In recent years there have been significant advances in the treatment of all types of cancer, but in particular breast cancer. These accomplishments have been led by the arrival of targeted therapies including hormonal inhibitors, antibodies inhibiting HER-2 and angiogenesis (VEGF) and now additionally TKIs for several targets. Until today, lapatinib is the only TKI that is approved and is part of standard treatment protocols in MBC. Further promising agents will be incorporated in the treatment of specific groups of MBC patients and could be part of successful treatment regimens in the future.

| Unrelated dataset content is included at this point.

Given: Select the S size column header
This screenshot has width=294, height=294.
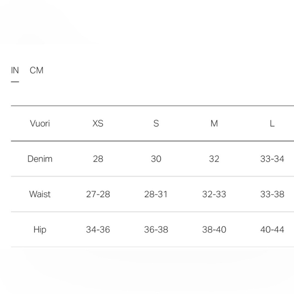Looking at the screenshot, I should pyautogui.click(x=156, y=123).
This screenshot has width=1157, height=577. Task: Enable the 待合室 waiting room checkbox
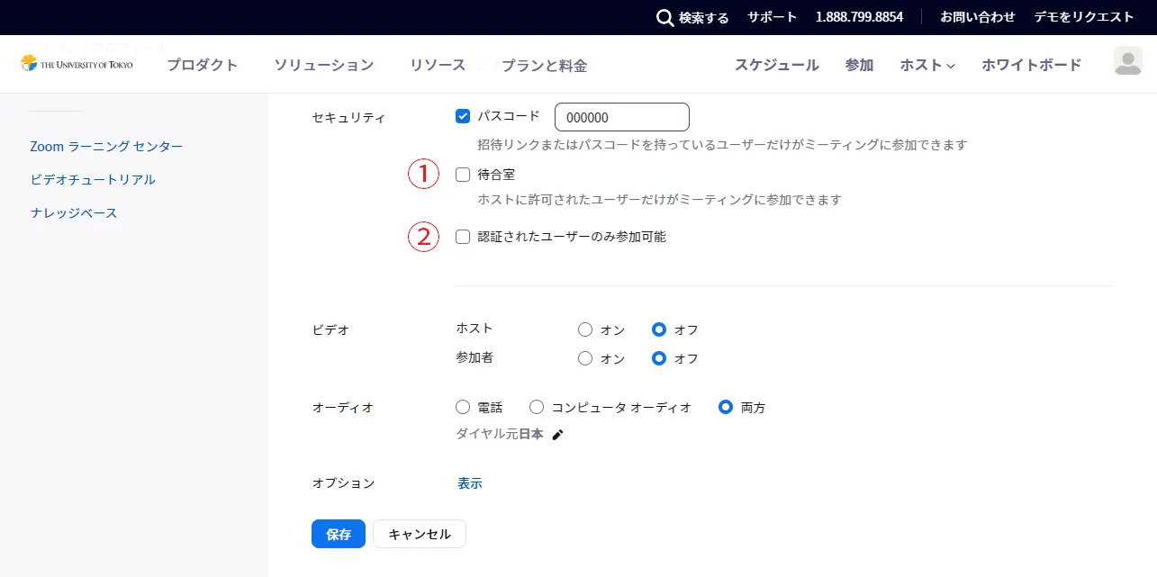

With increasing tumor resistance to chemotherapy or endocrine therapy in MBC, it is of vital importance to continue to apply these novel therapies to current treatment standards and to continue to search for new therapies. The role of most of these biologic and targeted agents is thus far undefined. The relatively safe toxicity profile and convenience of these agents often makes them more attractive when compared to conventional cytotoxic chemotherapy. It is now imperative for researchers and clinicians to establish specific defined molecular targets and optimal patient populations. In the future, additional clinical trials have to establish the efficacy and tolerability of these novel agents in combination or as monotherapy in detail. This is important to develop new strategies in the treatment of breast cancer.
Christoph Mundhenke has received an unrestricted research grant for translational research from Novartis Oncology, Germany. Christian Schem has received an unrestricted research grant for translational research from Pfizer Oncology, Germany.